Human Existence within the Period of Waiting
From the conception of a child until birth, from birthing to the development of consciousness, from puberty to adolescence, and from adulthood to dying – all this is characterized by the progression of time and events within the period of waiting.
Human being lives and measures the value of life through the succession of events in time and space. From the moment we become conscious of our existence, we begin to explore and anticipate something consequential to come or happen in our lives. This “anticipation” is an act of will and freedom from which all our actions are subjected within the period of waiting.
It is during this period that our lives become restless until we have found what we have been waiting for. Our “restlessness” gives us wisdom to dissect and rationalize the purpose and meaning of our existence. However, coexistent with our quest is the harrowing tension in between; the tension of despair and anxiety, boredom and activity, joy and sorrow, victory and defeat, and so forth.
At times, the tension pulls us away from our direction, purges our belief into doubts and confusions, and pushes us at the edge of our crucial responses to life. Subsequently, was it not the tension of life that keeps awake? Was it not despair or sorrow that gives us wisdom to seek for a meaningful existence? Was it not suffering that gives us hope to dream a transcendent life?
Despair, for instance, is not an affliction of human soul, but a window to see the strengths and vulnerabilities of our humanity. We cannot separate joy from sorrow or defeat from victory because each component is as important as our commitment and freedom to live. All these polarities comprise the condition of what it means to be human and how to embrace and live with our humanity.
And it is only during the process of waiting – between nurturing and healing, forgiveness and understanding, humility and acceptance – that we are given time to retrospect and reconcile our past with the present, reshaping and redefining the value and meaning of our lives in anticipation of the future.
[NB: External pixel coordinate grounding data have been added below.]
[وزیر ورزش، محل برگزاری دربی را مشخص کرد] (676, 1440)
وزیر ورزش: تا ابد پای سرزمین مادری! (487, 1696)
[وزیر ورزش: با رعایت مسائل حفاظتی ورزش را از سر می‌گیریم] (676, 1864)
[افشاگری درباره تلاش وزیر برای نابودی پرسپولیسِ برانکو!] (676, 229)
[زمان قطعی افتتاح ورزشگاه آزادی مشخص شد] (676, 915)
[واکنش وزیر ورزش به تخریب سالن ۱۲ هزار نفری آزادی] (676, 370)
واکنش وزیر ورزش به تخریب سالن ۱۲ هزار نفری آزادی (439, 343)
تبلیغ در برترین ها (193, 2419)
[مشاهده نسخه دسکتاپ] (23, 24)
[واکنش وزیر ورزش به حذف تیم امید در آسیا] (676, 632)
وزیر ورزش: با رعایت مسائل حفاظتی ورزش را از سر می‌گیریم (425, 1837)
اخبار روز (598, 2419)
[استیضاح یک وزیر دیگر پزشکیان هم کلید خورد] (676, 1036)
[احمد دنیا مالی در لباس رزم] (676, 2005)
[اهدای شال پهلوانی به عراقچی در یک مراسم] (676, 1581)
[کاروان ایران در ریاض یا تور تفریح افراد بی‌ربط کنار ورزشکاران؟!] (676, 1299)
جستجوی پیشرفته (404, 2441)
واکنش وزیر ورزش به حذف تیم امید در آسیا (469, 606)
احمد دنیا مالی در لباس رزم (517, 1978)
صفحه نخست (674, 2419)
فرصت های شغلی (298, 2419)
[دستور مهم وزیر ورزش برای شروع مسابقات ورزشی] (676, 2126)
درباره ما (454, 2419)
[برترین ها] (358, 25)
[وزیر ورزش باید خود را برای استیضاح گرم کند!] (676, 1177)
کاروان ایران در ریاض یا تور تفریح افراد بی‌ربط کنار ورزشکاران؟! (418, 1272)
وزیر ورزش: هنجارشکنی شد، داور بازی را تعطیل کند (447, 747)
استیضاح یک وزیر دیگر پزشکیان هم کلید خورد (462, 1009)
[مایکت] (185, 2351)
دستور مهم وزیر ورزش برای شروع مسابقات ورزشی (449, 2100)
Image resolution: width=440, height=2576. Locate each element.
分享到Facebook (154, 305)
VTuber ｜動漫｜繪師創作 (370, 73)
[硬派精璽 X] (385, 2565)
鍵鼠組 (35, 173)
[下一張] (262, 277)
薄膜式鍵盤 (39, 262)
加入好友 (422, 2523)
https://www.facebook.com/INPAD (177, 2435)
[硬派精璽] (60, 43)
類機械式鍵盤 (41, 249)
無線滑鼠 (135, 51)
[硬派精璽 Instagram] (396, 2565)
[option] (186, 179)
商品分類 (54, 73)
No one can hope or dream what was in yesterday, but the splendor and beauty that today promises to bring tomorrow.
The Eschatological Meaning of Waiting
Eschatology, as the study of the “Second Coming of the Messiah”, comes from Greek word “eskhatos”, which means “last” or, in religious parlance, the “Last Judgment” where the sinners and the good ones are separated on Judgment Day, and the “saved” is assured of eternal life in heaven.
Conversely, the passing of life from this ephemeral world into a new dimension is what constitutes the eschatological meaning of waiting. It is, in literal sense, the arrival of the “last day” of individual existence — the summation of all human struggle and sacrifice — the completion of life and meaning onto Death and its consequent promise of a sublime life.
Human existence, in as much as it is empirically programmed to wait and live amid the succession of time and events, is eschatologically preordained toward the promise of the future. It is where all human actions converge — however remote or distant — toward the promise of a transcendent world where there are no more tears nor hunger nor pains or sorrows.
To sum, the emotional and psychological state of waiting gives us a sense of direction and meaning to look beyond the present. It is, generally, the primordial motivator of one’s will to live, a gauge to measure how a particular hope or aspiration in life develops and progresses from one time-frame to another time-frame of individual existence.
Whether the waited (a person or a thing, a wish or a dream, luck or fortune) comes today or never, we subsist within the period of waiting because it gives us a reason to live and live with a reason to hope and hope with a reason to love with others in faith, hope and charity.
In the end, we can humbly say: ‘Blessed are those who wait because they have something to wait for!’